Como um dos maiores exportadores do mundo e grande centralizador do comércio global, os Estados Unidos se beneficiariam, em primeiro lugar, com a redução de tarifas. Enquanto o discurso da Organização Mundial do Comércio (OMC) promovia um sistema de comércio multilateral, o país tirava proveito de sua capacidade de flexibilizar os acordos comerciais, apoiado na imposição de suas forças econômica e bélica no sistema internacional, principalmente no Oriente Médio e na América Latina.

Desde a crise financeira de 2008, essa solução demonstrou conter fragilidades estruturais, e, desde então, as elites estadunidenses buscam respostas mediante reformas internas da ordem existente. Os Estados Unidos passaram a adotar uma estratégia de incentivo a uma ordem mundial fragmentada e menos cooperativa. Acreditando na sua capacidade de reverter perdas de domínio na produtividade e na tecnologia por meio do comércio, por serem o maior mercado de consumo do mundo, o país deseja reestruturar as cadeias produtivas recorrendo a negociações bilaterais com tons agressivos.

Na guerra comercial 2018–2019, promovida por Trump contra a China durante o seu primeiro mandato presidencial, os números mostram que os consumidores estadunidenses arcaram com a maior parte dos custos e que o Produto Interno Bruto (PIB) caiu. Segundo a Tax Foundation, organização que analisa tributos, essa queda do PIB traduziu-se na perda de 142 mil empregos.

É interessante observar que, a partir de 2021, a administração Biden manteve as tarifas de Trump contra a China e até, em alguns casos, aumentou-as. O argumento é que determinados setores estratégicos dos Estados Unidos precisavam ser protegidos. Para promover essas políticas industriais, Biden adotou uma série de investimentos estatais em Inteligência Artificial (IA) e infraestrutura de transição energética. Ao mesmo tempo, prosseguiu com a transferência de novas tecnologias de laboratórios e universidades públicas para a esfera comercial, dando continuidade a um projeto que remete aos anos 1970 e 1980, quando foi iniciada a substituição do modelo de investimento nos laboratórios públicos pelo de financiamento da pesquisa privada, realizada por grandes corporações.

Assim, o modelo de um desenvolvimentismo oculto, que cria e amplia parcerias com setores privados rentistas, articula-se com negociações multilaterais realizadas de acordo com um padrão OMC, que vende ao resto do mundo a ampliação da circulação do capital financeiro, mas com redução sensível de investimentos em setores fundamentais como Saúde, Educação e Infraestrutura produzidos como riqueza comum.

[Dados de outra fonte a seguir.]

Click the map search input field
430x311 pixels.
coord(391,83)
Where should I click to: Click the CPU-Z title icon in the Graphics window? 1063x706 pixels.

Dessa forma, é bobagem falar que estamos diante de uma polarização entre nacionalistas e globalistas. Margaret Thatcher, primeira-ministra do Reino Unido entre 1979 e 1990, já afirmava que o nacionalismo se torna legítimo para escapar das normas de uma ordem mundial perversa, que prejudica as empresas nacionais. Quando os interesses das elites precisam se libertar das regras comuns em defesa da liberdade, as regras precisam ser alteradas.

A política atual de Trump visa à reorganização das cadeias produtivas internacionais por meio de alianças geopolíticas unilaterais, generalizando a competição estratégica que está sendo mobilizada desde 2008 pelos Estados Unidos. É verdade que o tom é mais agressivo e teológico. Parece claro também que estamos diante de um novo expurgo macarthista e fundamentalista, que concentra ainda mais a informação e a tecnologia produzidas pelo esforço científico a serviço de alguns amigos do presidente. Mas é ainda à crise de 2008 que se remete a guerra de Trump.

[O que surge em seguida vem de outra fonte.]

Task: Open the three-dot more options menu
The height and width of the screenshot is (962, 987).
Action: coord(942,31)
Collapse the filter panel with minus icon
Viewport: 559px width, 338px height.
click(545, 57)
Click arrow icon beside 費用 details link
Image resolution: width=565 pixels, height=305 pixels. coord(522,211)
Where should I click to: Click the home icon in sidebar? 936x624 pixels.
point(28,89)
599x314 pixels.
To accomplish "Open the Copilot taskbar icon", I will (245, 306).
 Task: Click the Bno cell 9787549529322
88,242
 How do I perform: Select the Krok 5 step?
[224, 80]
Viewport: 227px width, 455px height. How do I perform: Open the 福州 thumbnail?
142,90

O redesenho dessa estratégia, de radicalizar negociações unilaterais no sistema comercial internacional, pode assumir diferentes direções. Uma pode ser com o livre-comércio e a divisão internacional do trabalho ocorrendo no interior de novos blocos geopolíticos em construção, em uma nova divisão do mundo ao modo guerra fria. A outra forma seria aquela em que a desagregação ocorrerá em pequena escala e em níveis temáticos.

No entanto, ninguém sabe se os mercados financeiros globalizados seguirão essa fragmentação dos mercados comerciais. O que se sabe é que os novos rumos do Mayflower parecem legitimar novamente o direito de espoliação em benefício do povo escolhido WASP (White-Anglo-Saxon-Protestant).